でも、どちらも取り上げるとなると、同じ目線では語れず、どこまで行っても平行線の文章を読み続けることになる。そんなことなら、どちらかに目線があった小説の方がずっと読みやすい。


合田さんは犯人を追求する側だ。事件にも依るだろうが、この度の事件のように被害者が既に死んでから事件の認知がなされた場合、警察官は被害者の生の声を聞くことが出来ない。


これは、あくまで、合田さんの目線で語られる「事件」なのだから、彼には被害者に対して語れることが無かったに違いない。


世間の耳目を集めるような事件を起こしながら、明確な動機を持たず、ただその場の流れに従って、転げ落ちるように犯罪を繰り返した男たち。


その彼らの心を問い求める第三章であったように思う。


辛く窮屈な文字に追われるような第一章は、苦痛でしかなかった。文字を追うにも目がついていかない状態だった。ところが、第二章と第三章で合田雄一郎が語り始めると途端に物語にリズムが出てきたように感じられた。


上巻は前半部分を飛ばし読みしており、今はとても再度目を通す気になれない。でも、下巻は傑作と言って良いのではないだろうかと。

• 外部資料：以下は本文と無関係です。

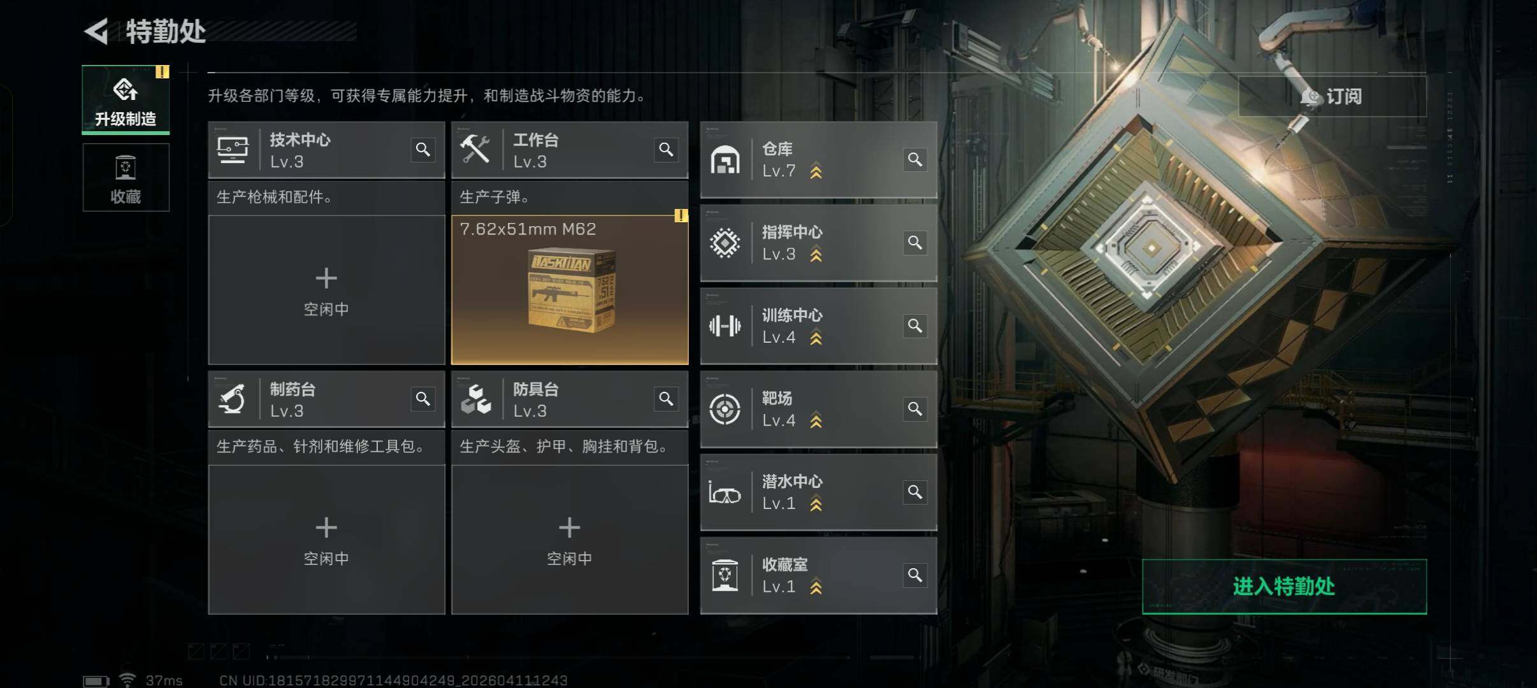The width and height of the screenshot is (1537, 688).
Task: Add production in idle 制药台 slot
Action: coord(326,540)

他の著者の作品なら、大判で持ち運びに不便な単行本を無理して読まずとも数年後には文庫本になっているだろうが、高村薫さんは違う。


マークスの山」だって、相当経ってからの文庫化だった。


おそらく、「太陽を曳く馬」だって、本作だって、文庫本になるのは相当先だ。もしかしたら、10年経ってもまだかもしれない。

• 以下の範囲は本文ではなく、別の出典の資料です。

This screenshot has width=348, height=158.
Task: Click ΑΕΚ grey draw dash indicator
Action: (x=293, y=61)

そう思ったら、この単行本を読んでおいて良かったと言うことだろう。


高村薫さんは文庫化にあたり、大幅に手を入れて加筆修正されることで知られている。そのための長い年月なんだろう。


確かに私は合田雄一郎小説は全て単行本で読んできた。


ちょっと、振り返るためにも、「マークスの山」「レディ・ジョーカー」「照柿」を文庫で読んでみるのも良いかもしれない。